» REQUIRED WORK: The full set of entries below should be transcribed exactly.
** Opening AVAILABLE RECORDS block **
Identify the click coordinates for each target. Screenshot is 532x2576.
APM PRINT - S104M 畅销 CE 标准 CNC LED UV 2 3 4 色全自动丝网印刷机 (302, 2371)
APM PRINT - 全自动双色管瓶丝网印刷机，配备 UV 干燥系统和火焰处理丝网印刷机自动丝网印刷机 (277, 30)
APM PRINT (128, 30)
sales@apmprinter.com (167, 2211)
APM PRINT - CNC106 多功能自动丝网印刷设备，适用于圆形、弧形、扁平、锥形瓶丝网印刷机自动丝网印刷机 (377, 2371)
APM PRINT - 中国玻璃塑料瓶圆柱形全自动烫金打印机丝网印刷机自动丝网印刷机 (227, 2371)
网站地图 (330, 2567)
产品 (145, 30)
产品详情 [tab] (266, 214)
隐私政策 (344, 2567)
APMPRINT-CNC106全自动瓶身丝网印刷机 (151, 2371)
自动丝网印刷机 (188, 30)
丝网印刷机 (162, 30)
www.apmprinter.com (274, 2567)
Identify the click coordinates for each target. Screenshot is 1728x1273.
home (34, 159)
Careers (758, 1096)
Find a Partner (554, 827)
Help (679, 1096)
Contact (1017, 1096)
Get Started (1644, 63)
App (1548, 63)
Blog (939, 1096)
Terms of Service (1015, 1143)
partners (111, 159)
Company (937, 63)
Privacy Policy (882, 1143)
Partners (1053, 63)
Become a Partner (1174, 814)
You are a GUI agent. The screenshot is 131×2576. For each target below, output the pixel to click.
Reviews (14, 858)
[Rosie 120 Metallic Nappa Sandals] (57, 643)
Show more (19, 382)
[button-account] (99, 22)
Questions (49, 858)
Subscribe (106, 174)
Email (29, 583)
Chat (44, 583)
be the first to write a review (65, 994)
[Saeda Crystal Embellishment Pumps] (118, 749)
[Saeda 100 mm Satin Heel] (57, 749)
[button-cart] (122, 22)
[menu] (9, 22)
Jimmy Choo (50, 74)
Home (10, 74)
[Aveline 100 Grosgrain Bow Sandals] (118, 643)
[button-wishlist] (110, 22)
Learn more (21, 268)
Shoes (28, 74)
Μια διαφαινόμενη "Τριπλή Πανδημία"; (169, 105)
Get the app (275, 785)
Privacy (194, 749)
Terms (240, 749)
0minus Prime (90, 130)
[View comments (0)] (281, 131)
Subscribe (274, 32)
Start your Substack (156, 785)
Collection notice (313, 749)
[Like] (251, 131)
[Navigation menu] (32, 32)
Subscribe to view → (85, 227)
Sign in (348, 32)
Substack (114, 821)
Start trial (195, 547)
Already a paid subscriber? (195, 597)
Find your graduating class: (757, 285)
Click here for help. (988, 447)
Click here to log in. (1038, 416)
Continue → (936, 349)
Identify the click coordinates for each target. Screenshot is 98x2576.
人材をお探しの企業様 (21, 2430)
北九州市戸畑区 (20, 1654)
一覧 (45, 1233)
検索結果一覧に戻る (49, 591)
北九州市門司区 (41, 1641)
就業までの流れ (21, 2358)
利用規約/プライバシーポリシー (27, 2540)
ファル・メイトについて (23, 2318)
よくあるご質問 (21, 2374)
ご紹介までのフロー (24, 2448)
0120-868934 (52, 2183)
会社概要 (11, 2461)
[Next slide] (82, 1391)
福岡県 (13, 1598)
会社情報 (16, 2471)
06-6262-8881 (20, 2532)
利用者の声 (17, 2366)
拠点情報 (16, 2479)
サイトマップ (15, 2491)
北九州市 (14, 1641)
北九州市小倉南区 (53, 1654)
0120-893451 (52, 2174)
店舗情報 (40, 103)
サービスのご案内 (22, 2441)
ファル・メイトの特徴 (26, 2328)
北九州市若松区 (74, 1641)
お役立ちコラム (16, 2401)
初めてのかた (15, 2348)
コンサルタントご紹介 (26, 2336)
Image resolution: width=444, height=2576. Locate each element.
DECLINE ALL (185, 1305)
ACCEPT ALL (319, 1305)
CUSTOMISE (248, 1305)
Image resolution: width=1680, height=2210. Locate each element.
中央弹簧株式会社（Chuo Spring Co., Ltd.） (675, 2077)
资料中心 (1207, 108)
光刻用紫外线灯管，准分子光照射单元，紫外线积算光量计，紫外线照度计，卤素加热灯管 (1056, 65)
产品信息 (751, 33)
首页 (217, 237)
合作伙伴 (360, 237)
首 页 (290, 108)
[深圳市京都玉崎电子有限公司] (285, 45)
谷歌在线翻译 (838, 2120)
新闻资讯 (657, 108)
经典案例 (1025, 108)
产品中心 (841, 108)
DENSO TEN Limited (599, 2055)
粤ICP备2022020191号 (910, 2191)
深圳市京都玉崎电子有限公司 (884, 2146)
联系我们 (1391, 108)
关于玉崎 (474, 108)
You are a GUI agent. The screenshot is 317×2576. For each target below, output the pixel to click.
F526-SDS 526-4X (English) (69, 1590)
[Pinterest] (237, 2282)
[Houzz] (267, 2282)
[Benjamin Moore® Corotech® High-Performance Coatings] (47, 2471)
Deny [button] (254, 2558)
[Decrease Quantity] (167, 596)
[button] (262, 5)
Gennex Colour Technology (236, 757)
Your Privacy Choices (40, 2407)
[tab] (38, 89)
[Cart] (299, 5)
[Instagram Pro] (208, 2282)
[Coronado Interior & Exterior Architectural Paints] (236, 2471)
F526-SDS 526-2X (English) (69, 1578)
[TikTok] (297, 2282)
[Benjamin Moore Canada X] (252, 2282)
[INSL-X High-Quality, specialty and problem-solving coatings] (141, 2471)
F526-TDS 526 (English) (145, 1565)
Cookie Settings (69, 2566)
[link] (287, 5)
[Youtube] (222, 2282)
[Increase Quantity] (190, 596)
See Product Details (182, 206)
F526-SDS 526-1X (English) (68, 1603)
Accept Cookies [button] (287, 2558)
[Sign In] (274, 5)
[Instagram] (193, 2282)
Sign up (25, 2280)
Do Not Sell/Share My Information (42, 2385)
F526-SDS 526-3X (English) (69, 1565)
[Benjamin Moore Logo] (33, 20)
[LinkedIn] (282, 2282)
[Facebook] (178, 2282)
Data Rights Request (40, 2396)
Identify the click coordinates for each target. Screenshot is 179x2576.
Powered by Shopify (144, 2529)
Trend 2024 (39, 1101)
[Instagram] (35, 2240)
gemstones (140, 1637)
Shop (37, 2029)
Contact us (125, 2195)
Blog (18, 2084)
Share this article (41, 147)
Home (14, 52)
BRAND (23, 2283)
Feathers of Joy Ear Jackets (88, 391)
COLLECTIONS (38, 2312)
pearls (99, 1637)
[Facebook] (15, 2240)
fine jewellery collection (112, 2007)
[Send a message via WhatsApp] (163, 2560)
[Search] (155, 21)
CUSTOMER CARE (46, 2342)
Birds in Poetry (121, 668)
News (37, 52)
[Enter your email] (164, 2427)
** Closing AVAILABLE RECORDS block **
» SOLUTION TO THIS TASK:
Identify the click coordinates for each target. Screenshot is 532x2576.
APM PRINT - S104M 畅销 CE 标准 CNC LED UV 2 3 4 色全自动丝网印刷机 (302, 2371)
APM PRINT - 全自动双色管瓶丝网印刷机，配备 UV 干燥系统和火焰处理丝网印刷机自动丝网印刷机 (277, 30)
APM PRINT (128, 30)
sales@apmprinter.com (167, 2211)
APM PRINT - CNC106 多功能自动丝网印刷设备，适用于圆形、弧形、扁平、锥形瓶丝网印刷机自动丝网印刷机 (377, 2371)
APM PRINT - 中国玻璃塑料瓶圆柱形全自动烫金打印机丝网印刷机自动丝网印刷机 (227, 2371)
网站地图 (330, 2567)
产品 (145, 30)
产品详情 [tab] (266, 214)
隐私政策 (344, 2567)
APMPRINT-CNC106全自动瓶身丝网印刷机 (151, 2371)
自动丝网印刷机 (188, 30)
丝网印刷机 (162, 30)
www.apmprinter.com (274, 2567)
Identify the click coordinates for each target. Screenshot is 1728x1273.
home (34, 159)
Careers (758, 1096)
Find a Partner (554, 827)
Help (679, 1096)
Contact (1017, 1096)
Get Started (1644, 63)
App (1548, 63)
Blog (939, 1096)
Terms of Service (1015, 1143)
partners (111, 159)
Company (937, 63)
Privacy Policy (882, 1143)
Partners (1053, 63)
Become a Partner (1174, 814)
You are a GUI agent. The screenshot is 131×2576. For each target below, output the pixel to click.
Reviews (14, 858)
[Rosie 120 Metallic Nappa Sandals] (57, 643)
Show more (19, 382)
[button-account] (99, 22)
Questions (49, 858)
Subscribe (106, 174)
Email (29, 583)
Chat (44, 583)
be the first to write a review (65, 994)
[Saeda Crystal Embellishment Pumps] (118, 749)
[Saeda 100 mm Satin Heel] (57, 749)
[button-cart] (122, 22)
[menu] (9, 22)
Jimmy Choo (50, 74)
Home (10, 74)
[Aveline 100 Grosgrain Bow Sandals] (118, 643)
[button-wishlist] (110, 22)
Learn more (21, 268)
Shoes (28, 74)
Μια διαφαινόμενη "Τριπλή Πανδημία"; (169, 105)
Get the app (275, 785)
Privacy (194, 749)
Terms (240, 749)
0minus Prime (90, 130)
[View comments (0)] (281, 131)
Subscribe (274, 32)
Start your Substack (156, 785)
Collection notice (313, 749)
[Like] (251, 131)
[Navigation menu] (32, 32)
Subscribe to view → (85, 227)
Sign in (348, 32)
Substack (114, 821)
Start trial (195, 547)
Already a paid subscriber? (195, 597)
Find your graduating class: (757, 285)
Click here for help. (988, 447)
Click here to log in. (1038, 416)
Continue → (936, 349)
Identify the click coordinates for each target. Screenshot is 98x2576.
人材をお探しの企業様 (21, 2430)
北九州市戸畑区 (20, 1654)
一覧 (45, 1233)
検索結果一覧に戻る (49, 591)
北九州市門司区 (41, 1641)
就業までの流れ (21, 2358)
利用規約/プライバシーポリシー (27, 2540)
ファル・メイトについて (23, 2318)
よくあるご質問 (21, 2374)
ご紹介までのフロー (24, 2448)
0120-868934 (52, 2183)
会社概要 (11, 2461)
[Next slide] (82, 1391)
福岡県 (13, 1598)
会社情報 (16, 2471)
06-6262-8881 (20, 2532)
利用者の声 (17, 2366)
拠点情報 (16, 2479)
サイトマップ (15, 2491)
北九州市 (14, 1641)
北九州市小倉南区 (53, 1654)
0120-893451 (52, 2174)
店舗情報 (40, 103)
サービスのご案内 (22, 2441)
ファル・メイトの特徴 (26, 2328)
北九州市若松区 (74, 1641)
お役立ちコラム (16, 2401)
初めてのかた (15, 2348)
コンサルタントご紹介 (26, 2336)
Image resolution: width=444, height=2576. Locate each element.
DECLINE ALL (185, 1305)
ACCEPT ALL (319, 1305)
CUSTOMISE (248, 1305)
Image resolution: width=1680, height=2210. Locate each element.
中央弹簧株式会社（Chuo Spring Co., Ltd.） (675, 2077)
资料中心 (1207, 108)
光刻用紫外线灯管，准分子光照射单元，紫外线积算光量计，紫外线照度计，卤素加热灯管 (1056, 65)
产品信息 (751, 33)
首页 (217, 237)
合作伙伴 (360, 237)
首 页 (290, 108)
[深圳市京都玉崎电子有限公司] (285, 45)
谷歌在线翻译 (838, 2120)
新闻资讯 (657, 108)
经典案例 (1025, 108)
产品中心 (841, 108)
DENSO TEN Limited (599, 2055)
粤ICP备2022020191号 (910, 2191)
深圳市京都玉崎电子有限公司 (884, 2146)
联系我们 (1391, 108)
关于玉崎 (474, 108)
You are a GUI agent. The screenshot is 317×2576. For each target below, output the pixel to click.
F526-SDS 526-4X (English) (69, 1590)
[Pinterest] (237, 2282)
[Houzz] (267, 2282)
[Benjamin Moore® Corotech® High-Performance Coatings] (47, 2471)
Deny [button] (254, 2558)
[Decrease Quantity] (167, 596)
[button] (262, 5)
Gennex Colour Technology (236, 757)
Your Privacy Choices (40, 2407)
[tab] (38, 89)
[Cart] (299, 5)
[Instagram Pro] (208, 2282)
[Coronado Interior & Exterior Architectural Paints] (236, 2471)
F526-SDS 526-2X (English) (69, 1578)
[TikTok] (297, 2282)
[Benjamin Moore Canada X] (252, 2282)
[INSL-X High-Quality, specialty and problem-solving coatings] (141, 2471)
F526-TDS 526 (English) (145, 1565)
Cookie Settings (69, 2566)
[link] (287, 5)
[Youtube] (222, 2282)
[Increase Quantity] (190, 596)
See Product Details (182, 206)
F526-SDS 526-1X (English) (68, 1603)
Accept Cookies [button] (287, 2558)
[Sign In] (274, 5)
[Instagram] (193, 2282)
Sign up (25, 2280)
Do Not Sell/Share My Information (42, 2385)
F526-SDS 526-3X (English) (69, 1565)
[Benjamin Moore Logo] (33, 20)
[LinkedIn] (282, 2282)
[Facebook] (178, 2282)
Data Rights Request (40, 2396)
Identify the click coordinates for each target. Screenshot is 179x2576.
Powered by Shopify (144, 2529)
Trend 2024 (39, 1101)
[Instagram] (35, 2240)
gemstones (140, 1637)
Shop (37, 2029)
Contact us (125, 2195)
Blog (18, 2084)
Share this article (41, 147)
Home (14, 52)
BRAND (23, 2283)
Feathers of Joy Ear Jackets (88, 391)
COLLECTIONS (38, 2312)
pearls (99, 1637)
[Facebook] (15, 2240)
fine jewellery collection (112, 2007)
[Send a message via WhatsApp] (163, 2560)
[Search] (155, 21)
CUSTOMER CARE (46, 2342)
Birds in Poetry (121, 668)
News (37, 52)
[Enter your email] (164, 2427)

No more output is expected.